Problem:
Which of the lines in the records below hold the string "caption"? Copy every one of them.

Dataset entries Start Marker

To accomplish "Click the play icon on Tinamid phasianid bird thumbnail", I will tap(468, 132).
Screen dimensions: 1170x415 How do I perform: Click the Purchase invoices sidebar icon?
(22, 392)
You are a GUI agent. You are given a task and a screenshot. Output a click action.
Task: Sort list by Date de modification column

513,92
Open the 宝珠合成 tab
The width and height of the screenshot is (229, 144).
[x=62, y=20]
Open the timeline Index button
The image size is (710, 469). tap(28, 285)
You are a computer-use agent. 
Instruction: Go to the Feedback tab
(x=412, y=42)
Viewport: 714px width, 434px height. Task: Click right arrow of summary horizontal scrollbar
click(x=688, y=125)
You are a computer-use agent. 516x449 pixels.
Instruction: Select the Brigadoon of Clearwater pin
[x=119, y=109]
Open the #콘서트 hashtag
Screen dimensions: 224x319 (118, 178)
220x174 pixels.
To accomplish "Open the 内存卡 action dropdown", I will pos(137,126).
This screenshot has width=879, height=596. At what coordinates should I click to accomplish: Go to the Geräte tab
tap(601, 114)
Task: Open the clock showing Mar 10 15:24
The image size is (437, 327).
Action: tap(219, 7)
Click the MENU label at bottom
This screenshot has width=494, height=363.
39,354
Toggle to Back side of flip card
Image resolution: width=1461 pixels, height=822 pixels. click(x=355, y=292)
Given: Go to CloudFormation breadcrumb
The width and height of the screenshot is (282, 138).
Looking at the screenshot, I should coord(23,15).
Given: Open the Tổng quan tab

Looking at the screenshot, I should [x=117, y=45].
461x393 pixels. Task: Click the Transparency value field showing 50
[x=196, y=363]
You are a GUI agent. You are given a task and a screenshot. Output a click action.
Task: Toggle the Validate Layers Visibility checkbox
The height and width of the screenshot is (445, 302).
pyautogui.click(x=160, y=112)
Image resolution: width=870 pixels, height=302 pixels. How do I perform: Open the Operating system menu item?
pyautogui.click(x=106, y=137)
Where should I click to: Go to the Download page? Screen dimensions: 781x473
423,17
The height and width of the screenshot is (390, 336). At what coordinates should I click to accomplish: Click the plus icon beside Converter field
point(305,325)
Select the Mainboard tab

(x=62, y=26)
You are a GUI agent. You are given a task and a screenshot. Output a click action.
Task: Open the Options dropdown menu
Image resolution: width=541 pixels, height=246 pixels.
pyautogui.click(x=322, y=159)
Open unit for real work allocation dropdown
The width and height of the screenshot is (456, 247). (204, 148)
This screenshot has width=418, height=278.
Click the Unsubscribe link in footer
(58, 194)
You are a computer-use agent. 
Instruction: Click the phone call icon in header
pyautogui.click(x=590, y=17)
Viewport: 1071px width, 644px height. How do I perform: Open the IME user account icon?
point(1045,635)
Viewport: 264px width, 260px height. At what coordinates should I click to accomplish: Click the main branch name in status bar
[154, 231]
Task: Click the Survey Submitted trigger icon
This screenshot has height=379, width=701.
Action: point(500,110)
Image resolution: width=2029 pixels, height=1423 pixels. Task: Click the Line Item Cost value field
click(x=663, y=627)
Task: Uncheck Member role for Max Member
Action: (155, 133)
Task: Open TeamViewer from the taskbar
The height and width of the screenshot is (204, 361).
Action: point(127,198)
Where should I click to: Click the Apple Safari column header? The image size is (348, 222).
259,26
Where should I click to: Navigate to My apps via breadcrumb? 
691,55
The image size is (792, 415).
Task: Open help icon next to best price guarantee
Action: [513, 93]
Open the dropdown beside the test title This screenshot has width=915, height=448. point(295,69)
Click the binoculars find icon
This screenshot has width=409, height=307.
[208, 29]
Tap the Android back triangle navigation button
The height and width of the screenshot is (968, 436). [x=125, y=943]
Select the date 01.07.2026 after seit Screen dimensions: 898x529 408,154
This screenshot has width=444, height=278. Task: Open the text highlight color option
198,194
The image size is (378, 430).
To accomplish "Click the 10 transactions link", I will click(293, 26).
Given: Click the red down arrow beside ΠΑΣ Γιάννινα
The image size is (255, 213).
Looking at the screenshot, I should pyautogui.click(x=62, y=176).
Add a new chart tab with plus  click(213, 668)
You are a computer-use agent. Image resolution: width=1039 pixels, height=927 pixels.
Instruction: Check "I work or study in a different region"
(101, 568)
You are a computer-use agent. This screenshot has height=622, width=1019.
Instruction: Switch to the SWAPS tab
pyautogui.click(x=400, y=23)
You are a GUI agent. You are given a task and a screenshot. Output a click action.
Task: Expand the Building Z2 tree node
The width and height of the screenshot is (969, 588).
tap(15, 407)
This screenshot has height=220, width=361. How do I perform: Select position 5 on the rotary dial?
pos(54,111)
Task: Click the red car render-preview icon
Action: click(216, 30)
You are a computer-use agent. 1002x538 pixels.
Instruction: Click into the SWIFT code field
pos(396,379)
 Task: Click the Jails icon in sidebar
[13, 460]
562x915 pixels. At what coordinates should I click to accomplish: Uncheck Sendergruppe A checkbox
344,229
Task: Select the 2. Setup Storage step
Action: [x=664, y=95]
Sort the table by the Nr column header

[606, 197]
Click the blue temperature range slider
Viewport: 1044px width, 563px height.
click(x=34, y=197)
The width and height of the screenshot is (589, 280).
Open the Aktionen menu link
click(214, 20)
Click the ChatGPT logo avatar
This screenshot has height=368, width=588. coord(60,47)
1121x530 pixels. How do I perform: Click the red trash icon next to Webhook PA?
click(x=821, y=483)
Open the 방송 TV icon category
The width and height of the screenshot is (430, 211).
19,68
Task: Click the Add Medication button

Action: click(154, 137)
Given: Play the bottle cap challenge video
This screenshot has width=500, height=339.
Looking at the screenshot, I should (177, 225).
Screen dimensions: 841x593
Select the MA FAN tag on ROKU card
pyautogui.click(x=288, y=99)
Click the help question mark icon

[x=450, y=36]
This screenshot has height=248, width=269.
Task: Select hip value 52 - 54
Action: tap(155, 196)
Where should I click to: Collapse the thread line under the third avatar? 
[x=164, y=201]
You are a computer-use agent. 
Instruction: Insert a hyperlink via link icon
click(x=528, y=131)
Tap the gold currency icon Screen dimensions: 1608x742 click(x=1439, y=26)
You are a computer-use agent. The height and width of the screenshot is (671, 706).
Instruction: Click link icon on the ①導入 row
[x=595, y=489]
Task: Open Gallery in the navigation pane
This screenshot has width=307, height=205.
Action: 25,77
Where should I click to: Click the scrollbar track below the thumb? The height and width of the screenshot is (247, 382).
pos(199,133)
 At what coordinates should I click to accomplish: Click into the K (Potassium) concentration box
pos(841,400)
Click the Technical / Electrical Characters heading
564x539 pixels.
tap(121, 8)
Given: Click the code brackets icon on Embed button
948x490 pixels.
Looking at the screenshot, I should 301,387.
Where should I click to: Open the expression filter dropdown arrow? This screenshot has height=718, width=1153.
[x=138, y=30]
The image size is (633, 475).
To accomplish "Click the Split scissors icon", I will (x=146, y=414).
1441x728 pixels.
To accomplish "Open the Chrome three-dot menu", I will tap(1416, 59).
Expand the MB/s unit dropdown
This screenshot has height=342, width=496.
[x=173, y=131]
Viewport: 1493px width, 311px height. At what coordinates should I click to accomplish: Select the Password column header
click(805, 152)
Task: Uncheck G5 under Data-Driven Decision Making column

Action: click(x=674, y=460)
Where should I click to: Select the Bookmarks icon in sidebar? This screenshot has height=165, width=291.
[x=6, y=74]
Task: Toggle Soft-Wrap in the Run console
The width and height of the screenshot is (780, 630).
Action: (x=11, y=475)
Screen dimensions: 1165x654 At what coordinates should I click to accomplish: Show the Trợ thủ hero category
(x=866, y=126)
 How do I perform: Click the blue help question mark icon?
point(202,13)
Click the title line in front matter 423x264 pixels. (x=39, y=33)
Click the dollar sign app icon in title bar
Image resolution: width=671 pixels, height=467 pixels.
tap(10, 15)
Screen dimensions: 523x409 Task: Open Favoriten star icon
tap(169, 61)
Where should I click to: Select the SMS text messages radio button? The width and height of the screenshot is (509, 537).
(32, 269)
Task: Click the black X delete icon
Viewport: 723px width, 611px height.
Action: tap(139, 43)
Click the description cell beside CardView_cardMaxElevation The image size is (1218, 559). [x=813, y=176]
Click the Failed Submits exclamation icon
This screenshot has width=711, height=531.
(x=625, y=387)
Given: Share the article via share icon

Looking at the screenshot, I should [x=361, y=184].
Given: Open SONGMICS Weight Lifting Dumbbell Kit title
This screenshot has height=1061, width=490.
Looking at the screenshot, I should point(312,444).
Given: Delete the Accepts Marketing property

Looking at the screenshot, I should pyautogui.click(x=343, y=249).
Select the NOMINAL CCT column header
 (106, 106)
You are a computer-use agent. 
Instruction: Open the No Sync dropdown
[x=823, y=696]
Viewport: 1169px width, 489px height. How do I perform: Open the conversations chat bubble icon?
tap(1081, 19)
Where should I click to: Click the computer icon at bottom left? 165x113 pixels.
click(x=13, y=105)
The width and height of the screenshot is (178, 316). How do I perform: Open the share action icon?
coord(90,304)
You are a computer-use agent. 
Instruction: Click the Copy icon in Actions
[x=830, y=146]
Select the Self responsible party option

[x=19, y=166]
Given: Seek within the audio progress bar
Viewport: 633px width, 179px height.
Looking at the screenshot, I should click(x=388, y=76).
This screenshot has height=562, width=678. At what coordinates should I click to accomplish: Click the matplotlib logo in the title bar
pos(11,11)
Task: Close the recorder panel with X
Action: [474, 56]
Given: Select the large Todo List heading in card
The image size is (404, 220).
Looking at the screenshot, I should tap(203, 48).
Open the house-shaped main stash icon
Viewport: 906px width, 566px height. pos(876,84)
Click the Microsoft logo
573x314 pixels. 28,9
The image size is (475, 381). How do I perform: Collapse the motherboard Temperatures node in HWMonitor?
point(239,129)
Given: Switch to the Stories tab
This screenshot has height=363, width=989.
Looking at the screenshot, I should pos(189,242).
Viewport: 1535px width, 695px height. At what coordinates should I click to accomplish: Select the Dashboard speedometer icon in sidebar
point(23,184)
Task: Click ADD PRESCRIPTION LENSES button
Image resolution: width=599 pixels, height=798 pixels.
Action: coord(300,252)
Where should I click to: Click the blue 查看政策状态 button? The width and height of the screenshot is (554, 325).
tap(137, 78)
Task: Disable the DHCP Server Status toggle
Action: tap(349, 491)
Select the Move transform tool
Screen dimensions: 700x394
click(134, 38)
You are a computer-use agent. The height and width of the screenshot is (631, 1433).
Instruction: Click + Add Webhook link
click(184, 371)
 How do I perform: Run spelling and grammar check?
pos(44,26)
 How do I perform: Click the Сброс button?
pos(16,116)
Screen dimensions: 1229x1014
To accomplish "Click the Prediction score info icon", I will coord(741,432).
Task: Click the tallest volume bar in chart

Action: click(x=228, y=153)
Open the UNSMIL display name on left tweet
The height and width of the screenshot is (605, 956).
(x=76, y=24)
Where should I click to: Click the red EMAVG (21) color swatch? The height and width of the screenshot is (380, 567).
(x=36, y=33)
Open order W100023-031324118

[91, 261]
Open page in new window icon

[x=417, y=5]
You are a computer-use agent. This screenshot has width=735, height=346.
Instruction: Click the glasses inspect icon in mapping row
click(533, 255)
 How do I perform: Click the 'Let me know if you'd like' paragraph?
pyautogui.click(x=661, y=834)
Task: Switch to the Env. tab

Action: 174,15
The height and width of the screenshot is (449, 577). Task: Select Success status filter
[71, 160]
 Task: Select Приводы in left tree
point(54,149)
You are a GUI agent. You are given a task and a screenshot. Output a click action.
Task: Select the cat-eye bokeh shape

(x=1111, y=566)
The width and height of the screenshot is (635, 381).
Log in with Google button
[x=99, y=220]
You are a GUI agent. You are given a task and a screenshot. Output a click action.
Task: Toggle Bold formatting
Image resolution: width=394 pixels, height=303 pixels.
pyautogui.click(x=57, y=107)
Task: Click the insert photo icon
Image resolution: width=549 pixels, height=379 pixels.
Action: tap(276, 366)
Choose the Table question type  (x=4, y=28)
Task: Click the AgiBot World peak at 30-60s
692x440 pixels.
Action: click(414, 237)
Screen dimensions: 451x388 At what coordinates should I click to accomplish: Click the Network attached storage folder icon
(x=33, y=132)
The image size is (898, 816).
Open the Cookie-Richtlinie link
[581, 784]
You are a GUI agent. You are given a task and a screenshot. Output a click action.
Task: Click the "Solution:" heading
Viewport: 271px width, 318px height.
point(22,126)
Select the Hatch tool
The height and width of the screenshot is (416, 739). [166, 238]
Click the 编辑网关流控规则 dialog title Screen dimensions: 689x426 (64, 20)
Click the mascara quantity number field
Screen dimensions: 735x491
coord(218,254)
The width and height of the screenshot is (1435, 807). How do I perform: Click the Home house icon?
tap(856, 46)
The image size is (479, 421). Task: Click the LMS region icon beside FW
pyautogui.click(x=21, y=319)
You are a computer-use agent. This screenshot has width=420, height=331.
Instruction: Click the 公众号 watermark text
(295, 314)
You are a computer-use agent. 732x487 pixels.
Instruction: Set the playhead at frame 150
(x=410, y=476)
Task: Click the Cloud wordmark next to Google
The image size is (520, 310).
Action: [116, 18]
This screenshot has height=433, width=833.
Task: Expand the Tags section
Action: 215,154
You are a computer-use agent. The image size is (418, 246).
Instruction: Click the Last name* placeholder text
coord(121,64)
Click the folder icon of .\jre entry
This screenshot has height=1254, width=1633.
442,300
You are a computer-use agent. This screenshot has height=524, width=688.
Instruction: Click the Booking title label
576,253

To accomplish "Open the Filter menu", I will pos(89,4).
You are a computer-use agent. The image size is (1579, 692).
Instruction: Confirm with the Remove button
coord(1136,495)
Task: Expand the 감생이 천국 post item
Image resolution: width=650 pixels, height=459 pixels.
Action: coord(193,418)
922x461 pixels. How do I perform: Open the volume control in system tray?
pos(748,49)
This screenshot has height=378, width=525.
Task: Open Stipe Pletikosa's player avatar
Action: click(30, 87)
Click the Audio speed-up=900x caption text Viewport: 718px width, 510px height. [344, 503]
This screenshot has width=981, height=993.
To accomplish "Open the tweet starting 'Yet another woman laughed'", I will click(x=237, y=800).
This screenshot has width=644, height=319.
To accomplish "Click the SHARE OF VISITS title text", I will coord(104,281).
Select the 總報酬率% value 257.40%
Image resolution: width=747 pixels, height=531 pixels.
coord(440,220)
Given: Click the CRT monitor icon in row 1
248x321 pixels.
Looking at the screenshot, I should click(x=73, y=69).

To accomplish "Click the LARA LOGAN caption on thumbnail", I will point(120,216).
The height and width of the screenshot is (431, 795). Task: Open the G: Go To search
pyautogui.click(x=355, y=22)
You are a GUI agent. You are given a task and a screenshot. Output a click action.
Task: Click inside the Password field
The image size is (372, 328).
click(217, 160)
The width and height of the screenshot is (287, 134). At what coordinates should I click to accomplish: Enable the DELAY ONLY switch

Dataset entries End Marker

Output of the exercise:
Click the Audio speed-up=900x caption text Viewport: 718px width, 510px height. [344, 503]
To accomplish "Click the LARA LOGAN caption on thumbnail", I will point(120,216).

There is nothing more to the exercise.